3 Terminology

The terminology used within this specification.

Term
Description

Virtualization

The process of creating an abstraction layer over computer hardware (storage, network, compute) that allows a computer to share its hardware with multiple virtual seperated environments.

Virtual Machines (VM)

The virtual hardware with virtual CPUs, memory (RAM), disks, network adapters where consumers can run an Operating System and Software of their choice.

Hypervisor

Software that creates and runs virtual machines by abstracting the hardware and allowing multiple operating systems to run concurrently on a host computer.

Containerization

A form of lightweight virtualization that involves encapsulating an application and its dependencies into a container that can run on any computing environment.

Container

A process or set of processes that have their private and isolated view of the file system and network and compute capacity. All containers on a (virtual) machine share the same operating system.

Multi-tenancy

An architecture in which a single instance of software runs on a server and serves multiple tenants (users or organizations), ensuring secure isolation between them.

Federation

The integration of multiple systems or organizations, allowing them to share resources and manage user identities across different domains while maintaining autonomy.

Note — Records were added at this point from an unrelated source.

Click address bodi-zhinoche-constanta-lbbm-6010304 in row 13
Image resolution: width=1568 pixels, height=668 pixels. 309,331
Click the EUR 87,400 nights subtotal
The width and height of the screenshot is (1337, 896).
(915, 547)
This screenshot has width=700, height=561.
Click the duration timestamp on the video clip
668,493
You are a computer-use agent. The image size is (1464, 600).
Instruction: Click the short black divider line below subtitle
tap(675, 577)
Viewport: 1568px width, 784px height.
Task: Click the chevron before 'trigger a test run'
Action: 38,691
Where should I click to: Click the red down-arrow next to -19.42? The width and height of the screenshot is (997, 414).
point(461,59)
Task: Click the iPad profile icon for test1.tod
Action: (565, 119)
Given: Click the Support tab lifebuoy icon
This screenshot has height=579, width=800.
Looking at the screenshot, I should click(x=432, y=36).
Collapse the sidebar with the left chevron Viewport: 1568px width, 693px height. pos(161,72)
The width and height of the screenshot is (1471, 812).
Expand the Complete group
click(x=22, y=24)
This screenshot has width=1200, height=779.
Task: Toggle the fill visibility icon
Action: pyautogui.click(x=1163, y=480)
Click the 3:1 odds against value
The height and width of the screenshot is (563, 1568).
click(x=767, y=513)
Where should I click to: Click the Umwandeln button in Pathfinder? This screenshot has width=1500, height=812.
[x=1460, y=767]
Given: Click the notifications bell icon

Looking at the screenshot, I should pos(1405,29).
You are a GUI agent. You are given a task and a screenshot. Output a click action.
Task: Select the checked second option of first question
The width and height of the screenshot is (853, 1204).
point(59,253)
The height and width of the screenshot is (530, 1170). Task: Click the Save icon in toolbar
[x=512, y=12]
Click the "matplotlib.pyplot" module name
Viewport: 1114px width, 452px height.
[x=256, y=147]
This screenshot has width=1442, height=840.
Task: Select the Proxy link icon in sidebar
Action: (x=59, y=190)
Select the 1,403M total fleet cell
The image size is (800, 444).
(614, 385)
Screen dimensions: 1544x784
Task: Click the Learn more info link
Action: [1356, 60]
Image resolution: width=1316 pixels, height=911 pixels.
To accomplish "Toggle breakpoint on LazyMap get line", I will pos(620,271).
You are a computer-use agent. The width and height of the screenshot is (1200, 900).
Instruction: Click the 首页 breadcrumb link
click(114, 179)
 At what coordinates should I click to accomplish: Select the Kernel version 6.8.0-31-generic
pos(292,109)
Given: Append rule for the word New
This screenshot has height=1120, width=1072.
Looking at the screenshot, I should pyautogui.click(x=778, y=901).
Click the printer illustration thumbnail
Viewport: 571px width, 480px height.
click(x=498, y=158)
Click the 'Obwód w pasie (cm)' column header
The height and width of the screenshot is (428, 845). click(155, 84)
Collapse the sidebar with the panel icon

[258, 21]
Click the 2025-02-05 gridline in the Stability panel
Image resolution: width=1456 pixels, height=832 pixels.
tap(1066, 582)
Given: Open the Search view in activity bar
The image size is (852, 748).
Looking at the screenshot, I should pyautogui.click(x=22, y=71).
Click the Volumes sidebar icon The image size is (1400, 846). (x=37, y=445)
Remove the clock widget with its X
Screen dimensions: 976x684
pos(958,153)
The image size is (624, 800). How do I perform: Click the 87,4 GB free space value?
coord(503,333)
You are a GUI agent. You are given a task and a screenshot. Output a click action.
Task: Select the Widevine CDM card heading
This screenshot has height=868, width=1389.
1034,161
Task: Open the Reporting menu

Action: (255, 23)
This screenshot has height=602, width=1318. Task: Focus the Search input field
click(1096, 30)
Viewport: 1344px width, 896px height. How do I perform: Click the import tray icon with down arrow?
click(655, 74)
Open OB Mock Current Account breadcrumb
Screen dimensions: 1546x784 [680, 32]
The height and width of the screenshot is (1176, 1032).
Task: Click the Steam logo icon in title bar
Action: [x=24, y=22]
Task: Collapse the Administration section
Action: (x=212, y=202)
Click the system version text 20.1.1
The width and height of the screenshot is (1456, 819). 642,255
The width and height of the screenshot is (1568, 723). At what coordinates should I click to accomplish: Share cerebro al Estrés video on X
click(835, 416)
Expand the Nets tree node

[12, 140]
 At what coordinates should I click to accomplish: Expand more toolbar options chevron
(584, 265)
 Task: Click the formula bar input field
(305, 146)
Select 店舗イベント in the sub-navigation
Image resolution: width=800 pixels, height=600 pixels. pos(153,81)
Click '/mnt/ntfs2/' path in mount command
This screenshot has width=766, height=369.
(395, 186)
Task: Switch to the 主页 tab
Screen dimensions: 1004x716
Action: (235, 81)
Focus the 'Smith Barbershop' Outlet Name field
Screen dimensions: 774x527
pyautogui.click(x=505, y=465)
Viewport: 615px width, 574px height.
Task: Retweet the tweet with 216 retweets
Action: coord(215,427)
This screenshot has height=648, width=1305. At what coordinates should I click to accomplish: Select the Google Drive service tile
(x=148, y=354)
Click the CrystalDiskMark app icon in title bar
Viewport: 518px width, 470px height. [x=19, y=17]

IAM (Identity and Access Management)

A framework of policies and technologies for ensuring that the right individuals have access to the right resources at the right times for the right reasons.

Region

A geographic area where cloud services and resources are deployed, typically consisting of multiple well-interconnected data centers to provide redundancy and ensure low-latency performance.

Availability Zone

A distinct location within a region that is engineered to be isolated from failures in other zones, providing high availability and fault tolerance.

Quota

Usage limits per kind of resource. Users can only create a limited amount of resources to avoid overly high bills or overly high consumption of limited resources.

UUID

Unique identifier. Typically a random number attached to a newly created resource and then used to uniquely identify and reference it. Commonly 128bit numbers in the format a78622a8-1177-47af-b5da-3378ee5d4313 are used. Other lengths and formatting are possible.

Infrastructure as Code

Virtual infrastructure (software defined storage, network, compute) is managed like code.